Only safe levels of harmful gas were detected near the blast site, he added.
He said over 2,000 rescuers are searching and cleaning hazardous chemicals outside the core area of the blast site.
Some military chemical specialists found different types of chemicals, including magnesium particles and sulphur scattered in some buildings near the core area.
Bao Jingling, chief engineer of the city's bureau of environmental protection, said among the 17 monitoring sites outside the quarantined area, two reported readings of hydrogen cyanide slightly above the normal standards which would not pose threat to health.
Chinese Premier Li Keqiang, who visited the areas yesterday, ordered equal treatment for all firefighters who died in the deadly blasts. He said that they should enjoy the same compensation and honour no matter if they were in active service or employed by enterprises.

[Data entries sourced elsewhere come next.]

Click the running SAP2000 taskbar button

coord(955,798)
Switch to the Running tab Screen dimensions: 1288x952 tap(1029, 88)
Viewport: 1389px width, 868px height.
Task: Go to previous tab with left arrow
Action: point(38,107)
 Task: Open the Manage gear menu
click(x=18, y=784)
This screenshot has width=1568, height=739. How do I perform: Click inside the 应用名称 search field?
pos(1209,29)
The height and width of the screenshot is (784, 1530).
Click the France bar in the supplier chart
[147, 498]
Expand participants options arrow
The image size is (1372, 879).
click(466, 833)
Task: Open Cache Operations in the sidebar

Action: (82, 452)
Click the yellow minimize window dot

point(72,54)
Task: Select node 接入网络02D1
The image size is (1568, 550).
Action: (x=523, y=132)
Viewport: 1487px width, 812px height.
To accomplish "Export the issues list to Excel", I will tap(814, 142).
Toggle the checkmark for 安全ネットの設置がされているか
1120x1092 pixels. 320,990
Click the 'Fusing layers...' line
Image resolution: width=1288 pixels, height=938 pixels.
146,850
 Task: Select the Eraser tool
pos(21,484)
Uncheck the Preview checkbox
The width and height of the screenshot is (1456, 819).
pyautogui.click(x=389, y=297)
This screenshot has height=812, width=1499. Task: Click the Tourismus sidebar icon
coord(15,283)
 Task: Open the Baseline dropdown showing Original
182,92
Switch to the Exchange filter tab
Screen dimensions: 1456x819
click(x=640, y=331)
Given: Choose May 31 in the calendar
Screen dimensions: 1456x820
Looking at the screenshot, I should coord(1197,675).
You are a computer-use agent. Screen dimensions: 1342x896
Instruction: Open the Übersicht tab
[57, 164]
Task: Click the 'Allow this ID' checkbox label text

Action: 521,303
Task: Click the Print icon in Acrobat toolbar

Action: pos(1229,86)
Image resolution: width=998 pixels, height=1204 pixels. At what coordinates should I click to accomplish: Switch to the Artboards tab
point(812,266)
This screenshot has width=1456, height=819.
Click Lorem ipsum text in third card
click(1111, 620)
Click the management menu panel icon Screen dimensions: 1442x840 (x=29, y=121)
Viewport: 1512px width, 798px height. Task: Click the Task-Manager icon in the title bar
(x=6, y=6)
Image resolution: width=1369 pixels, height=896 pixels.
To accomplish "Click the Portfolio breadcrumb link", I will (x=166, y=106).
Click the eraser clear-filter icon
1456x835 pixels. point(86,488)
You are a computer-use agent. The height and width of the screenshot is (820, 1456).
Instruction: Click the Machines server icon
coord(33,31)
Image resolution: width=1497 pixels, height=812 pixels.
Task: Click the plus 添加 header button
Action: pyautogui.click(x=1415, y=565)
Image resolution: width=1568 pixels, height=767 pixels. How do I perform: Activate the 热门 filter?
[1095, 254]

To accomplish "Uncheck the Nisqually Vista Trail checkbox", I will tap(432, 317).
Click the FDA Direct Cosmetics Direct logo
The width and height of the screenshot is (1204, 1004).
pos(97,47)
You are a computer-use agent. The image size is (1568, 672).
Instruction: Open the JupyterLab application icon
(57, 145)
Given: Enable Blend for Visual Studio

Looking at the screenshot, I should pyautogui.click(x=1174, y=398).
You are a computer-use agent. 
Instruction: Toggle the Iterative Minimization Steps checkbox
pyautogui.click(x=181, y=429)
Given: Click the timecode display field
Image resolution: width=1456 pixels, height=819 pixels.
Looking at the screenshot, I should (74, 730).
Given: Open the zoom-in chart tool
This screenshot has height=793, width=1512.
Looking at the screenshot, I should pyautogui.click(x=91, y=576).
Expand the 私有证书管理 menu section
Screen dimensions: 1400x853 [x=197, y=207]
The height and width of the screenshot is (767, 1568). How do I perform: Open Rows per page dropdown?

Li's remarks came as protests broke out yesterday in Tianjin with local residents and families of the missing firefighters demanding more information and government aid.
More than 15 relatives of firefighters who were employed by Tianjin Port Group reportedly came to the Mayfair Hotel in Binhai New Area, where authorities had held press conferences in the previous days, to ask for more information on the whereabouts of their loved ones. Li paid special respects to the firemen who were killed in the incident and visited those who are recovering in the hospitals.
Xue Tao, whose firefighter brother is missing, told the Global Times that his brother had been a port firefighter for three years and he must have been among the first group to enter into the blast zone since their station is nearby.
"We have prepared for the worst, but we insist on seeing him, alive or dead," Xue told the state-run paper.
Meanwhile, more than 100 residents whose homes were damaged protested outside the Mayfair Hotel yesterday, asking the government to purchase their properties to compensate for their loss.
One man, surnamed Zhang, said he and his family are living at a temporary shelter after evacuating from their home in Qihang Community, 800 meters from the blast site.
He said he hopes the government will find them alternative accommodation and arrange psychological counselling.
More than 17,000 people were living in property that was damaged in the blast, China News Service reported.
Li Wei, a resident of Haigangcheng Community, only 600 meters from the blast site, told the Global Times that residents worry chemicals may harm their health and that there might be another explosion.
Meanwhile, as the government ordered inquiry into the incident there were conflicting reports of the ownership warehouse, Tianjin Dongjiang Port Ruihai International Logistics where the explosions took place.
One of its two major shareholders was quoted by news portal finance.Qq.Com as saying that he knew nothing about the company, the Global Times said.
Shu Zheng, who owns 45 percent of the company's shares, said a friend used his identity to register as a shareholder of the company and he did not participate in the company's operation.
Nothing could be found about another listed shareholder Li Liang so far, the report said.
Authorities had refuted rumours that the general manager of the company, Zhi Feng, has connection with a former deputy mayor of Tianjin.